Still, I push to my feet and start to gather our stuff up. I balance the guitar case in the stroller seat and fold the blanket, and Abby tucks Theo’s toy frog into the cupholder of the stroller. She shifts Theo in her arms, boosting him a little higher.
“I’ll take him if he’s getting too heavy.”
“I’m fine,” she says, and her voice is softer now. Different.
I reach for him anyway, just in case she changes her mind. But she doesn't hand him over. Not yet.
For a heartbeat, we’re close—her face inches from mine, eyes flicking up, unguarded. I could kiss her right now.
And fuck me, do I want to.
“You do that thing,” she says suddenly, her voice barely more than a whisper.
“What thing?”
“That . . . squint. When you’re thinking too hard.
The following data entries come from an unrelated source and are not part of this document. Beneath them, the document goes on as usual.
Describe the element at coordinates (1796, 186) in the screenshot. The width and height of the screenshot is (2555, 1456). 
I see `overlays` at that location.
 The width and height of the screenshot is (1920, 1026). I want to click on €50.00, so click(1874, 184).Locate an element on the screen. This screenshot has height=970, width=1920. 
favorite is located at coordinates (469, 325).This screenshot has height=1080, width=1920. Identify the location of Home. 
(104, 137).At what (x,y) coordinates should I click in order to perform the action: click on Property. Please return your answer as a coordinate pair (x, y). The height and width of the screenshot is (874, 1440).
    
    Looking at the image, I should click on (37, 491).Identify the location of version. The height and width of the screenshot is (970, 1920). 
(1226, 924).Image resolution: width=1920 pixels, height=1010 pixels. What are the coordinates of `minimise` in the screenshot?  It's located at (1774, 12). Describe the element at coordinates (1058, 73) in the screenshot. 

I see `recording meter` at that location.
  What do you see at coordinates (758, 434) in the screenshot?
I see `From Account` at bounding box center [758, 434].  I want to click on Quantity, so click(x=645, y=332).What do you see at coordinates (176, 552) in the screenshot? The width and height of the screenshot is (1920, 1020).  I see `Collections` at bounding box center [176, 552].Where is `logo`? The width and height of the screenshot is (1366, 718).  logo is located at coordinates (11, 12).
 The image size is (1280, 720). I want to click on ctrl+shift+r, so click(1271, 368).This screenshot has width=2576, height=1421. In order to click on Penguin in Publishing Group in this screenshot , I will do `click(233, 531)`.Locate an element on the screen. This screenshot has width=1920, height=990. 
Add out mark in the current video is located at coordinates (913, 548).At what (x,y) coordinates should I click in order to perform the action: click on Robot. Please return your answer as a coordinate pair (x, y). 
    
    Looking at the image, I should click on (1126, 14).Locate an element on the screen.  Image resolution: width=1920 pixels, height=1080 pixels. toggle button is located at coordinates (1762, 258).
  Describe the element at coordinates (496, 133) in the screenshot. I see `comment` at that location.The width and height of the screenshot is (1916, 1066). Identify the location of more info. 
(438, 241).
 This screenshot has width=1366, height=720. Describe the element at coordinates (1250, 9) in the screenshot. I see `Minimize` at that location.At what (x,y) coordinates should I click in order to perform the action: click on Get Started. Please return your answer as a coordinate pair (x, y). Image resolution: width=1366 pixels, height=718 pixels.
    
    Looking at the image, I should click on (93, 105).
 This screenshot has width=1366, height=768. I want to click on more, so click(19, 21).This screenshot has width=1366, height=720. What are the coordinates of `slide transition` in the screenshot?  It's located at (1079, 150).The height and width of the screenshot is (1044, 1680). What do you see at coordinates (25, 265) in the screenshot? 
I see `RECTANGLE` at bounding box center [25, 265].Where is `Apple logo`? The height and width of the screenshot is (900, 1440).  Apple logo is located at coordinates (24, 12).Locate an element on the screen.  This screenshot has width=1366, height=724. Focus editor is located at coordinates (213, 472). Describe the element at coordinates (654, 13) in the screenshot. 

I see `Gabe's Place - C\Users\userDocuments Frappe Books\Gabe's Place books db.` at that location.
Like you’re trying to talk yourself out of something before you’ve even let yourself want it.”
I freeze. My jaw ticks.
“You’ve always done it,” she adds, smiling like it costs her something. “Back in high school, too. Right before you’d say something important. Or lie.”
I laugh once, rough and startled. “That so?”
She shrugs, and it’s unfair how light she can make things that feel like they weigh a ton inside me.
“Anyway,” she says, brushing her hand along my wrist as she passes Theo to me, “I’ll let you carry him. But only because you look good like this.”
It’s soft, casual. Like it doesn’t cost her anything to say it.
But it hits like a goddamn freight train.
My fingers tighten reflexively on the curve of Theo’s back, and for a second, I forget how to breathe. She’s already turning away, adjusting the strap of the diaper bag, like she didn’t just undo me in five words.
The walk back to the truck is slow, crowd thinning as the sun goes orange at the horizon. The festival’s heavier on the beer garden now—more adults clustered around food trucks, fewer kids, the energy shifting from family chaos to something looser, messier.
The temporary parking lot is dark, lit only by a few scattered headlights as cars navigate the makeshift rows.
Theo’s head sinks against my shoulder. He’s out cold, his fist still tangled tight in my collar. Abby pushes the stroller, her steps in sync with mine, close enough I can smell the citrus of her shampoo and the faint, unmistakable note of summer.
She always smelled like summer to me. Like sunny afternoons and late night street racing. Like the kind of peace you don’t realize you’re missing until it brushes past you in the dark.
Neither of us says much. The silence is thick, but it isn’t uncomfortable. The air around us is cooler with the night, heavy with the scent of the festival and woodsmoke from a bonfirethey’ve lit at the far end of the field. Somewhere across the lot, someone’s playing a harmonica, the notes floating over the cars, sweet and a little haunting.
I hit the unlock on the truck, and the cab’s already cooling off by the time we get there. The guitar goes in the back, the stroller folds up with a snap, and I buckle Theo into his car seat with the kind of muscle memory that no longer needs thinking. Abby stands beside me, one hand on the open door, and for a second I think she’s going to climb in, but she doesn’t. She just stands there, looking at me.
“What?” I ask, softer than I mean to.